Similarly, when Israel stormed into Gaza in 2008 to halt rocket attacks, more than 1,300 Gazans were killed, along with 13 Israelis, according to B’Tselem, a respected Israeli human rights group. As Gazan blood flowed, the House, by a vote of 390 to 5, hailed the invasion as “Israel’s right to defend itself.”

This paragraph is so packed full of crap that I have to refute it in the form of a list:

  1. B’Tselem is funded by European governments and left-wing US organizations like the New Israel Fund. It is in no way an impartial human rights group, but rather an extremist organization devoted to nothing less than the destruction of the Jewish state. Do I go too far? Read this.
  2. B’Tselem’s casualty numbers are wildly incorrect.
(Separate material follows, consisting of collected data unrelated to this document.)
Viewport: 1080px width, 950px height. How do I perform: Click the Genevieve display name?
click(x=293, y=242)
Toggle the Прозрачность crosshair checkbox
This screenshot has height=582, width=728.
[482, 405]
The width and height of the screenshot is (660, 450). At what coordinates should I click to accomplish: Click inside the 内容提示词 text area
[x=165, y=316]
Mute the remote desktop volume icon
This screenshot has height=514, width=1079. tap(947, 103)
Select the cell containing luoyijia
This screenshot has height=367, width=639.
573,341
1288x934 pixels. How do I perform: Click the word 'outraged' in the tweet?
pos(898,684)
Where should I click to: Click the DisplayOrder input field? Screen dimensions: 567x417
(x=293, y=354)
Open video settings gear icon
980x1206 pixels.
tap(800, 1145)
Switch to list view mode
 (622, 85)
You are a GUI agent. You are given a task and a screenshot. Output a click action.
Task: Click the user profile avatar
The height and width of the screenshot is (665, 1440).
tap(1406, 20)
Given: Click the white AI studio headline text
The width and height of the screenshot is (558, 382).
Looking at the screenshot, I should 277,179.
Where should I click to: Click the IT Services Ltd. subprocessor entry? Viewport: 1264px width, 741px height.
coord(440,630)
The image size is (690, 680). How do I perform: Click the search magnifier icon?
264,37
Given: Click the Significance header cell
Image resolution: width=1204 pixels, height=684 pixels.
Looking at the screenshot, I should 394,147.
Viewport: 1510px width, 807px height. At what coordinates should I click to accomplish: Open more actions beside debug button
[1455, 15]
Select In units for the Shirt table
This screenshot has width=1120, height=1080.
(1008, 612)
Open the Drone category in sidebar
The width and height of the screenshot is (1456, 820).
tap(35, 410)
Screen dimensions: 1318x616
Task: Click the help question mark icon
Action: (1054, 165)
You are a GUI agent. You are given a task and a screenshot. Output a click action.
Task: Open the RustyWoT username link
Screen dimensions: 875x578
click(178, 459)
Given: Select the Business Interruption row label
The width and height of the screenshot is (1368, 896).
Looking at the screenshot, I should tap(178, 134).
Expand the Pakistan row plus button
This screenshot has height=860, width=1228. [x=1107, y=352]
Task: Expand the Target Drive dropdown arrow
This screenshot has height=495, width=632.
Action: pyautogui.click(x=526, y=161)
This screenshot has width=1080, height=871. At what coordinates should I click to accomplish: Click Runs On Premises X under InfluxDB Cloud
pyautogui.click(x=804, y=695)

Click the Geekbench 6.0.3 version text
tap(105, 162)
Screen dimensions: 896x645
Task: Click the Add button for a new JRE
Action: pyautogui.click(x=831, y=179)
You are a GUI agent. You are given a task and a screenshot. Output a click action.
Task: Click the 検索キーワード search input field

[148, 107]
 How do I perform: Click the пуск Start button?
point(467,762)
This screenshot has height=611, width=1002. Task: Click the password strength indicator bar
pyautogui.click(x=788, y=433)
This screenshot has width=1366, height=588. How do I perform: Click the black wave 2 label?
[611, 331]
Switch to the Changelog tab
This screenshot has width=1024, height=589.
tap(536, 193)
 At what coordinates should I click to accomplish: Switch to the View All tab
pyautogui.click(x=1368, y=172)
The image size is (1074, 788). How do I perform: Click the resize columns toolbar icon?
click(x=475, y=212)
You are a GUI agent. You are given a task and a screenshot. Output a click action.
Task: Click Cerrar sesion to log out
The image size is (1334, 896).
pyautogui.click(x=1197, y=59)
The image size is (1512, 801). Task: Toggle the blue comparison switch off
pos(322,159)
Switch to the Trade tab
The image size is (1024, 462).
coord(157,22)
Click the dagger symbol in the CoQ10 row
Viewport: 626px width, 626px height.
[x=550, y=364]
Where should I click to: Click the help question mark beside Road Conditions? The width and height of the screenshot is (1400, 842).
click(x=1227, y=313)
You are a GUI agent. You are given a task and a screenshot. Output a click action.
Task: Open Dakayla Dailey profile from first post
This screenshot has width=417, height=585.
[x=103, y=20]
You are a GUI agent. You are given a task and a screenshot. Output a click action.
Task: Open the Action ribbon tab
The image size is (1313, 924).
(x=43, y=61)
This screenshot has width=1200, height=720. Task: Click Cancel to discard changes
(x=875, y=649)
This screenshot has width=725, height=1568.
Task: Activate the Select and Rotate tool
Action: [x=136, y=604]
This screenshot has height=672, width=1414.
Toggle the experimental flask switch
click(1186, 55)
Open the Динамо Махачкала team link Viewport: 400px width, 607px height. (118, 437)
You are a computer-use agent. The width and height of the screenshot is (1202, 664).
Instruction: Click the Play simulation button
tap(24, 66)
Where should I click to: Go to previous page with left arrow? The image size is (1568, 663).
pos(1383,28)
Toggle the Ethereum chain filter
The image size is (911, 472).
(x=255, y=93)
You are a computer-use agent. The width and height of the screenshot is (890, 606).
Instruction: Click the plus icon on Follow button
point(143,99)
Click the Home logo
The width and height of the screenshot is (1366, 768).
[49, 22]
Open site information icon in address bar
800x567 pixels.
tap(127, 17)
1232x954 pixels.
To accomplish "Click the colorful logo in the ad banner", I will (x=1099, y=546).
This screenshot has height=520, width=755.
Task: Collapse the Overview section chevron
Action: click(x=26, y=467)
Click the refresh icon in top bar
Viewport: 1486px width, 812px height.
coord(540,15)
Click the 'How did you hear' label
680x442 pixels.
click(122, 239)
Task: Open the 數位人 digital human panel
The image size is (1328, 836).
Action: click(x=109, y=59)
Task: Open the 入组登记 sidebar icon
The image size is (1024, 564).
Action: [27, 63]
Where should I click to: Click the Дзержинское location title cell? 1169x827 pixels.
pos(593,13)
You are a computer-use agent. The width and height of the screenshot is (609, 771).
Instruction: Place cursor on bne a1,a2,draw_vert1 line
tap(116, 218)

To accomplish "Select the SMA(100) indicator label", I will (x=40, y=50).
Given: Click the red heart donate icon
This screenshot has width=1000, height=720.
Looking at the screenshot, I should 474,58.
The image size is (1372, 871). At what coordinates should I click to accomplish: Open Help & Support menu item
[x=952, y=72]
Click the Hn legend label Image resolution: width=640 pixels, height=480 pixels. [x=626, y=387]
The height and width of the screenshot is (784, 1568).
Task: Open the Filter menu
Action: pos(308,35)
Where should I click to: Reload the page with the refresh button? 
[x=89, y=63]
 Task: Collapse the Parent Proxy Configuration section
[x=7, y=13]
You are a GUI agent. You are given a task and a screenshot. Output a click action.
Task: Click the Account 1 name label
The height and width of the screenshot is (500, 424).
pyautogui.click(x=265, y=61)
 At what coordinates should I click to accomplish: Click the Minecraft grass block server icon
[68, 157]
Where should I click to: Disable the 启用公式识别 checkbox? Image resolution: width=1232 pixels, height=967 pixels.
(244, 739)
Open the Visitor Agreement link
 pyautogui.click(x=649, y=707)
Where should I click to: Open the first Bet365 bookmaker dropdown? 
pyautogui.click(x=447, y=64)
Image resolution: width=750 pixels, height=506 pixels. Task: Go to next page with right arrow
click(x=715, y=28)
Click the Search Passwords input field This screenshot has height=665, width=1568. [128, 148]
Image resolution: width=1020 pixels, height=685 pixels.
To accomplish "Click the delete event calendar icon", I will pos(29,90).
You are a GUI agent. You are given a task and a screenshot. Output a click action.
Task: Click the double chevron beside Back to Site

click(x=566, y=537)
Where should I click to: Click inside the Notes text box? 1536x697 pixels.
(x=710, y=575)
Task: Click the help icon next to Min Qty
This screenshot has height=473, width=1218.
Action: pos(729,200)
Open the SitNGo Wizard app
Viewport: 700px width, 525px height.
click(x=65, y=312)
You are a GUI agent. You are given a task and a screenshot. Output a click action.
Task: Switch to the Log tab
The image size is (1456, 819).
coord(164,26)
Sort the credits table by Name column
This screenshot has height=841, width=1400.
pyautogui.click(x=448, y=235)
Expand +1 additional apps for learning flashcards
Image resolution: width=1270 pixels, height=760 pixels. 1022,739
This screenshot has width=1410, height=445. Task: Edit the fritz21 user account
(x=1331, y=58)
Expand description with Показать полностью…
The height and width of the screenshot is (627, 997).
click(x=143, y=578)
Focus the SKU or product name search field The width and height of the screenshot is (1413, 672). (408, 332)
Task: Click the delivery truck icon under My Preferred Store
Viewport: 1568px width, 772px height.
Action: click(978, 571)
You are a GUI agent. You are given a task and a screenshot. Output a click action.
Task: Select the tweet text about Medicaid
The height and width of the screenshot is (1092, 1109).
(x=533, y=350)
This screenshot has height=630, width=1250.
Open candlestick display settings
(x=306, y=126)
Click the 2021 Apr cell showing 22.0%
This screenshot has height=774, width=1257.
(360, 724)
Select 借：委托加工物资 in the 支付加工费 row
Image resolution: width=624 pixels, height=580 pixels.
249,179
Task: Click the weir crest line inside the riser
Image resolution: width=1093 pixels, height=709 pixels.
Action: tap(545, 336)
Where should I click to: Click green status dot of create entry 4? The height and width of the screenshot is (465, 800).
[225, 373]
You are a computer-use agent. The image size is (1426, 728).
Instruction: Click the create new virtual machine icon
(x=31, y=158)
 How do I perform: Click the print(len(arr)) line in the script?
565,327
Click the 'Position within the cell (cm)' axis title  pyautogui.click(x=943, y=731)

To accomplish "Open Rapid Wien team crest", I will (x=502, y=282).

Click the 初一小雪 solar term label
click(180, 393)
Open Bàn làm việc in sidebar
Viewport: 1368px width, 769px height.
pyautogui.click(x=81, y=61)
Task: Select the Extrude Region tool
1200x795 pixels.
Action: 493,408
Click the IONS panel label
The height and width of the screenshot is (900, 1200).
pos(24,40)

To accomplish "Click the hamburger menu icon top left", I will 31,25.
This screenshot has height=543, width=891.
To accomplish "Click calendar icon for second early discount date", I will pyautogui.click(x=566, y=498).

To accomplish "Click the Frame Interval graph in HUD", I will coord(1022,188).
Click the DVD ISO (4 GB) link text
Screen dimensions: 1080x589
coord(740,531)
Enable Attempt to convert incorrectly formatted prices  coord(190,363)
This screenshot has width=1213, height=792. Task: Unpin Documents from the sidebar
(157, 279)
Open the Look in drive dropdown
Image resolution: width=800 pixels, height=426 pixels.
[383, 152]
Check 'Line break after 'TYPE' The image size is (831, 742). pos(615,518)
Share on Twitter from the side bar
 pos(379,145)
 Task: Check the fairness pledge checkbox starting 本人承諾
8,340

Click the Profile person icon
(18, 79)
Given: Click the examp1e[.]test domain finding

IDF figures count 1,166 dead Gazans, of whom 709 were combatants and 295 civilians. A Hamas source later said that “about 600” of their fighters were killed. Considering the nature of urban warfare — and the fact that Hamas deliberately operated from civilian areas — this points to the exceptional care taken by the IDF to avoid civilian casualties.
  3. The fact that there were more Palestinians than Israelis killed does not imply that Israel did not have a right to defend itself, after thousands of rockets and mortars were fired into Israel, not to mention cross-border terror attacks like the one in which several Israelis were killed and Gilad Shalit taken hostage.

Such Congressional tomfoolery bewilders our friends and fritters away our international capital. It also encourages the intransigence of the Israeli government of Prime Minister Benjamin Netanyahu and reduces the chance of a peace settlement.

Kristof seems to suggest that Israel is responsible for the lack of movement in the ‘peace process’ — probably because it has returned to building inside of its ‘illegal’ settlements. But Israel stopped building for 10 months while the Palestinians found excuses to not negotiate. If ‘intransigence’ means conditioning negotiations on a particular outcome, then it’s the Arabs who are intransigent.

If you want to know what bewilders/fritters, it’s the Obama Administration’s focus on the Palestinian issue while Iran moves to get nuclear weapons and take over the region. But that’s another story.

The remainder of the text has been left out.